Diagnosis of early-stage Alzheimer’s disease at mild cognitive impairment using autoantibodies as blood-based biomarkers

Due to the ever-increasing aging population, there is an urgent need to identify biomarkers that can accurately detect and diagnose Alzheimer's disease (AD). Our previous studies have not only demonstrated the ubiquity and abundance of autoantibodies in human sera, but have also determined that subsets of these blood-based autoantibodies can serve as disease-specific biomarkers capable of diagnosing mild-moderate stages of AD and Parkinson's disease with high sensitivity and specificity. Pathological changes linked to AD are known to precede overt clinical symptoms for up to a decade prior to clinical diagnosis, thereby providing a potential window of opportunity for early and even pre-symptomatic detection, which offer the most potential benefit to patients. In the present study, our objective was to identify a panel of autoantibody biomarkers that is useful for accurate diagnosis of patients with mild cognitive impairment (MCI) driven by early stages of AD pathology. Sera from a total of 236 subjects, including 50 MCI subjects with confirmed low CSF Aβ42 levels enrolled in the Alzheimer's Disease Neuroimaging Initiative 2 (ADNI2) study, were screened with human protein microarrays containing 9,486 potential antigen targets to identify autoantibody biomarkers for MCI. Autoantibodies with a higher prevalence in MCI were identified and then tested using Random Forest for their ability to distinguish MCI subjects from age- and sex-matched controls, as well as from individuals with other neurodegenerative and non-neurodegenerative diseases.

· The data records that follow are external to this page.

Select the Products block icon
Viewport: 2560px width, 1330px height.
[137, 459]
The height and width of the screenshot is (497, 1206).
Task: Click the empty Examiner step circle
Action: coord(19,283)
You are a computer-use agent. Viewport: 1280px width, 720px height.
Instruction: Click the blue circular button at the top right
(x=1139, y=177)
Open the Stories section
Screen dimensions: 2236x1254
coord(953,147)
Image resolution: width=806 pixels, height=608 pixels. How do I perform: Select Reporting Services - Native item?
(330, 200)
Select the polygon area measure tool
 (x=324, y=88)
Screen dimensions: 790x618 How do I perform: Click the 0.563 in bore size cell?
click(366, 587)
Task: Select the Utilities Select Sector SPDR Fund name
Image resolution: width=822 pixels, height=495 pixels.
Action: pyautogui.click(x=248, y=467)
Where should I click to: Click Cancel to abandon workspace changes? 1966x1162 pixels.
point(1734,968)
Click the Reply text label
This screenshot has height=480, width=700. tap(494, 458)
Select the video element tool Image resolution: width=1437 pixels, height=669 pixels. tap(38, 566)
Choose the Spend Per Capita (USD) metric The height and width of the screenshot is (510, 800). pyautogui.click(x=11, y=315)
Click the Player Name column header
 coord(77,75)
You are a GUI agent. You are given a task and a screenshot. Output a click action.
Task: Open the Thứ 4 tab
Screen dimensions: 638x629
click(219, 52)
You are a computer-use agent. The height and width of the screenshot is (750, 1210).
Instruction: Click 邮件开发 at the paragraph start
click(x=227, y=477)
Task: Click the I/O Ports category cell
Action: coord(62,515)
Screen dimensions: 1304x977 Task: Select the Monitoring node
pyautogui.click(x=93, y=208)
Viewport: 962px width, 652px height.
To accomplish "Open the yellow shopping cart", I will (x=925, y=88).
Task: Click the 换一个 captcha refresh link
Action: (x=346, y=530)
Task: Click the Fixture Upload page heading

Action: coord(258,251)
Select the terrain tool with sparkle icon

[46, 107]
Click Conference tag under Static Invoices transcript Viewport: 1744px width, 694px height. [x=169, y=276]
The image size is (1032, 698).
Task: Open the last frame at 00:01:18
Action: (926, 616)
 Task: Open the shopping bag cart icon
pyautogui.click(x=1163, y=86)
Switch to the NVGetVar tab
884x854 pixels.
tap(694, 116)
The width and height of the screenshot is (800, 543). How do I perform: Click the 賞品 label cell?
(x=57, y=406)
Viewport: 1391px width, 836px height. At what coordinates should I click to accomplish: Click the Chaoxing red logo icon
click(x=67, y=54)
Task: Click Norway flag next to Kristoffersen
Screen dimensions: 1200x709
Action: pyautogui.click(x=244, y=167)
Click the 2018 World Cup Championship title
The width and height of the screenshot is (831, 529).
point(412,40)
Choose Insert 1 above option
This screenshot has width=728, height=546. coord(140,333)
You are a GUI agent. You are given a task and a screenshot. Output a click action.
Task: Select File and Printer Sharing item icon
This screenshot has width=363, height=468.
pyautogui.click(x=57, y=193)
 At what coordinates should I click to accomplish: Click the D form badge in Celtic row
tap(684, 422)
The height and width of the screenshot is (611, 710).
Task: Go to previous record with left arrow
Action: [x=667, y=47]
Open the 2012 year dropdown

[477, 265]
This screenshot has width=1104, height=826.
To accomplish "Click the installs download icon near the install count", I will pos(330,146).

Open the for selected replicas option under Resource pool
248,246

Autoantibody biomarker performance was further evaluated using Receiver Operating Characteristic (ROC) curves. Results demonstrate that autoantibody biomarkers detected in serum can differentiate early-stage MCI patients from age- and sex-matched controls with an overall accuracy, sensitivity, and specificity of 100.0%. These biomarkers were also capable of differentiating MCI patients from those with mild-moderate AD with an overall accuracy of 98.7%. Additionally, they can also be used to distinguish MCI subjects from those with other neurological (e.g., Parkinson's disease and multiple sclerosis) and non-neurological (e.g., breast cancer) diseases. These results demonstrate, for the first time, that autoantibodies can be used as relatively non-invasive and effective blood-based biomarkers for early diagnosis and staging of AD.